* EXTRAIT DU DOCUMENT:
---+---

LISP TD 4 corrections    

 


;****************************
;exo 1

(de even (n)
    (zerop (rem n 2))
)    


;****************************
;exo 2

(de amputer (s)
    (when (and (not ( atom s)) (< 1 (length s)))
    (reverse (cdr (reverse (cdr s))))
    )
)

;****************************
;exo 3

(de length (l)
    (let ((lg 0))
         (while l
                (setq l (cons (car l) rev1))
                (setq lg (1+  lg))
         )
     lg
     )
)               

(de reverse (l)
    (let ((rev1)) 
         (while l
                (setq rev1 (cons (car l) rev1))
                (setq l (cdr l))
         )
     rev1
     )
)         

(de last (l)
    (until (null (cdr l))
           (setq l (cdr l))
    )
    l
)    
      
;****************************
;exo 4

(de mapcar (fonc l)
    (when liste (cons (apply fonc (list (car l)) (mapcar fonc (cdr l)))         
         
                )     
    )
)               

;****************************
;exo 5

(de subst (new old exp)
    (cond ((equal exp old) new)
          ((atom exp) exp)
          (t (cons (subst new old (car exp))
                   (subst new old (cdr exp))
             )
           )
     )
)                    


;****************************
;exo 6

(de scalaire (v1 v2)

---+---

* DONNÉES SOURCES:

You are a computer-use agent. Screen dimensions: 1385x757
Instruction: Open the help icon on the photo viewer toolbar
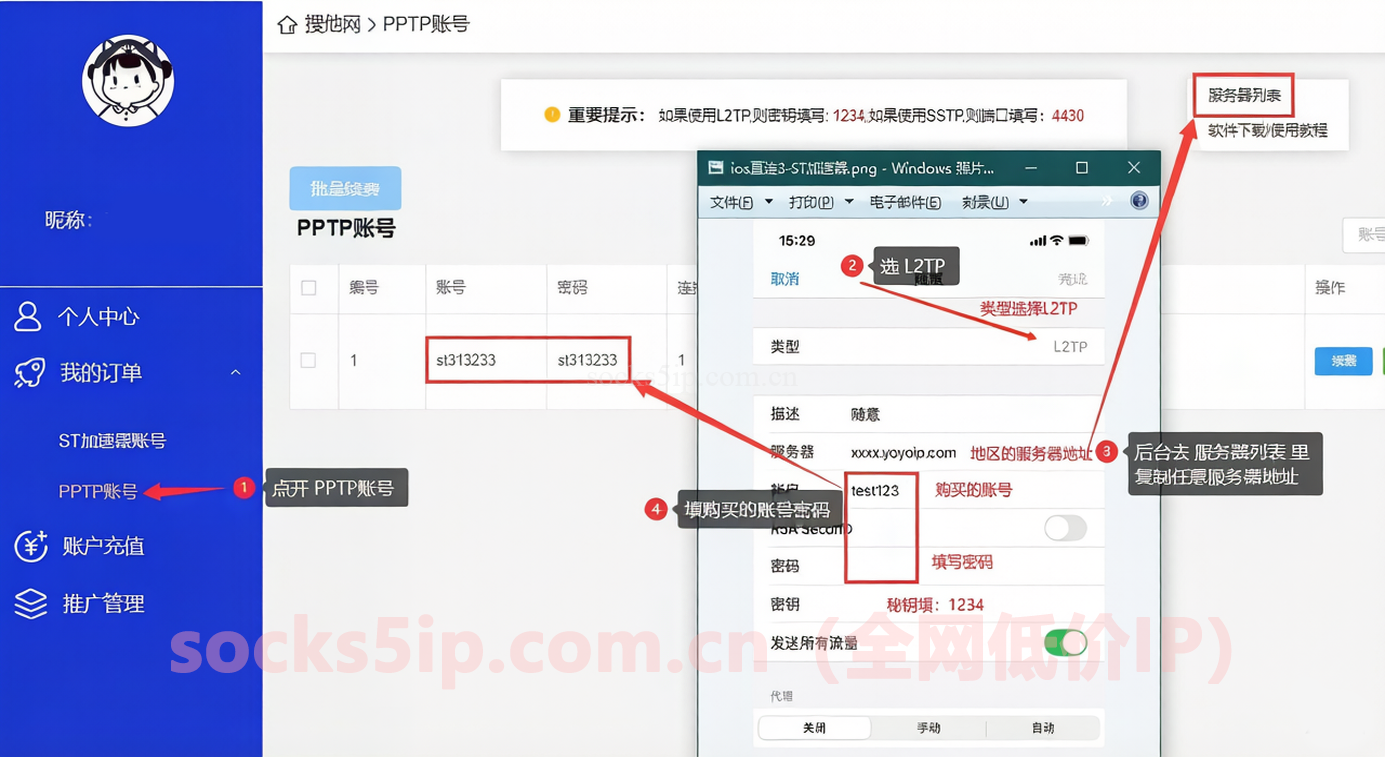(1139, 201)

---+---

* À COMPLÉTER:
(a) Dans les corrections du TD 4 de Lisp, quel est le nom de la fonction définie pour l'exercice 2 ?
(b) Poursuivez les corrections du TD 4 de Lisp en reprenant juste après la dernière ligne affichée.

* RÉPONSES:
(a) La fonction s'appelle amputer.

(b)
    (let ( (diff (sub (length v1) (length v2))) 
           (nb)
         )
         (setq nb (abs diff))
         (unless (zerop diff)
                 (if (minusp diff)
                     (setq v1 (sublist v1 nb))
                     (setq v2 (sublist v2 nb))
                 )
         )
         (apply '+ (mapcar '* v1 v2))
    )     
)    
;-------- supprimer les N derniers elements de la liste L

(de sublist (l n)
    (setq l (reverse l))
    (repeat n (setq l (cdr l)))
    (setq l (reverse l))
)
    
    
    
  
    


;****************************
;exo 7

(de present (a exp)
    (cond ((equal a exp))
          ((atom exp) ())
          ((present a (car exp)) )
          (t (present a (cdr exp)))
    )
)         

;une autre solution ***************


(de present (a exp)
    (cond ((equal a exp))
          ((atom exp) ())
          (t (apply 'or (mapcar (lambda (x) (resent a exp)) exp
                        )
             )
          )   
    )
)                        
          
          
           a (cdr exp)))
    )
)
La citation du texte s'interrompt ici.